'''
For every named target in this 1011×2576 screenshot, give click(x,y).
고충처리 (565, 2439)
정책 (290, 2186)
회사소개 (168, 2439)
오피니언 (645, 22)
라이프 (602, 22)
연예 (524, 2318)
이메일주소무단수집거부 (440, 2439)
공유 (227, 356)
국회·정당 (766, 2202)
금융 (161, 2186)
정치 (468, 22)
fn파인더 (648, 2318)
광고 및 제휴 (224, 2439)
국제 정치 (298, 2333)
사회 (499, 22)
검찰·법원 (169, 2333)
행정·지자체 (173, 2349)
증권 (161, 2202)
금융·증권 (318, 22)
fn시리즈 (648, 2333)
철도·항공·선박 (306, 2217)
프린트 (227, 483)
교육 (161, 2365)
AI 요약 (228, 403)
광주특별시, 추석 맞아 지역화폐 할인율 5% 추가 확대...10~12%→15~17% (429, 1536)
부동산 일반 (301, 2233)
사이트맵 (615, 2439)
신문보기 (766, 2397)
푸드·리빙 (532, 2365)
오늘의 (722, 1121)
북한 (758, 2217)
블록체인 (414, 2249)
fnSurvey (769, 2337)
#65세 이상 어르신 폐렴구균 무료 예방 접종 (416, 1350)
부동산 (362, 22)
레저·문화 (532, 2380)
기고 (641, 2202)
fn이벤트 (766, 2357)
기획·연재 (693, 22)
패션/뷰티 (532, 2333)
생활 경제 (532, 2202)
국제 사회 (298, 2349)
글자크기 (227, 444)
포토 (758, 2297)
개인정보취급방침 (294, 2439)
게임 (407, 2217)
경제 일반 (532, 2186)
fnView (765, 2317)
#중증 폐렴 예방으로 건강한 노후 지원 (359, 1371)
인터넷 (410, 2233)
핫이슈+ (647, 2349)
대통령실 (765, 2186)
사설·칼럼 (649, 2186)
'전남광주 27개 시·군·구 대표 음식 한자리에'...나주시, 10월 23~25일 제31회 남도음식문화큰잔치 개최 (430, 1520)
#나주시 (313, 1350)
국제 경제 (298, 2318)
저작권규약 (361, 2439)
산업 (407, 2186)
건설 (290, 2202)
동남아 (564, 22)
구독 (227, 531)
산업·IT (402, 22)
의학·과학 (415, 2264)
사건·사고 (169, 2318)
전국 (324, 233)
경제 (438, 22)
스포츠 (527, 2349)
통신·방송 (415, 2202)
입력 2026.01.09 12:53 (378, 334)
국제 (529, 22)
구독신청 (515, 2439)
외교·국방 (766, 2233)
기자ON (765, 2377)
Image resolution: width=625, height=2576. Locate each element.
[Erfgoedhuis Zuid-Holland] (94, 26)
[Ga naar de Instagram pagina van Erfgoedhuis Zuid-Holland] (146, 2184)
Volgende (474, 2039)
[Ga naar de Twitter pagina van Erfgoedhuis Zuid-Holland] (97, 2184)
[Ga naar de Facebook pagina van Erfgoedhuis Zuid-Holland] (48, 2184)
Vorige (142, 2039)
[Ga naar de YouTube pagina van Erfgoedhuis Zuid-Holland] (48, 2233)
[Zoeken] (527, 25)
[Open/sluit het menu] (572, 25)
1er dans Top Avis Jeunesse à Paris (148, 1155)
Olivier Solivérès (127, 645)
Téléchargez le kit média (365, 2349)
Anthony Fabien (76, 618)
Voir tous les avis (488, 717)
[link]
'''
Return the records above verbatim, in their entirety.

__Answer to this problem__
For every named target in this 1011×2576 screenshot, give click(x,y).
고충처리 (565, 2439)
정책 (290, 2186)
회사소개 (168, 2439)
오피니언 (645, 22)
라이프 (602, 22)
연예 (524, 2318)
이메일주소무단수집거부 (440, 2439)
공유 (227, 356)
국회·정당 (766, 2202)
금융 (161, 2186)
정치 (468, 22)
fn파인더 (648, 2318)
광고 및 제휴 (224, 2439)
국제 정치 (298, 2333)
사회 (499, 22)
검찰·법원 (169, 2333)
행정·지자체 (173, 2349)
증권 (161, 2202)
금융·증권 (318, 22)
fn시리즈 (648, 2333)
철도·항공·선박 (306, 2217)
프린트 (227, 483)
교육 (161, 2365)
AI 요약 (228, 403)
광주특별시, 추석 맞아 지역화폐 할인율 5% 추가 확대...10~12%→15~17% (429, 1536)
부동산 일반 (301, 2233)
사이트맵 (615, 2439)
신문보기 (766, 2397)
푸드·리빙 (532, 2365)
오늘의 (722, 1121)
북한 (758, 2217)
블록체인 (414, 2249)
fnSurvey (769, 2337)
#65세 이상 어르신 폐렴구균 무료 예방 접종 (416, 1350)
부동산 (362, 22)
레저·문화 (532, 2380)
기고 (641, 2202)
fn이벤트 (766, 2357)
기획·연재 (693, 22)
패션/뷰티 (532, 2333)
생활 경제 (532, 2202)
국제 사회 (298, 2349)
글자크기 (227, 444)
포토 (758, 2297)
개인정보취급방침 (294, 2439)
게임 (407, 2217)
경제 일반 (532, 2186)
fnView (765, 2317)
#중증 폐렴 예방으로 건강한 노후 지원 (359, 1371)
인터넷 (410, 2233)
핫이슈+ (647, 2349)
대통령실 (765, 2186)
사설·칼럼 (649, 2186)
'전남광주 27개 시·군·구 대표 음식 한자리에'...나주시, 10월 23~25일 제31회 남도음식문화큰잔치 개최 (430, 1520)
#나주시 (313, 1350)
국제 경제 (298, 2318)
저작권규약 (361, 2439)
산업 (407, 2186)
건설 (290, 2202)
동남아 (564, 22)
구독 (227, 531)
산업·IT (402, 22)
의학·과학 (415, 2264)
사건·사고 (169, 2318)
전국 (324, 233)
경제 (438, 22)
스포츠 (527, 2349)
통신·방송 (415, 2202)
입력 2026.01.09 12:53 (378, 334)
국제 (529, 22)
구독신청 (515, 2439)
외교·국방 (766, 2233)
기자ON (765, 2377)
Image resolution: width=625, height=2576. Locate each element.
[Erfgoedhuis Zuid-Holland] (94, 26)
[Ga naar de Instagram pagina van Erfgoedhuis Zuid-Holland] (146, 2184)
Volgende (474, 2039)
[Ga naar de Twitter pagina van Erfgoedhuis Zuid-Holland] (97, 2184)
[Ga naar de Facebook pagina van Erfgoedhuis Zuid-Holland] (48, 2184)
Vorige (142, 2039)
[Ga naar de YouTube pagina van Erfgoedhuis Zuid-Holland] (48, 2233)
[Zoeken] (527, 25)
[Open/sluit het menu] (572, 25)
1er dans Top Avis Jeunesse à Paris (148, 1155)
Olivier Solivérès (127, 645)
Téléchargez le kit média (365, 2349)
Anthony Fabien (76, 618)
Voir tous les avis (488, 717)
[link]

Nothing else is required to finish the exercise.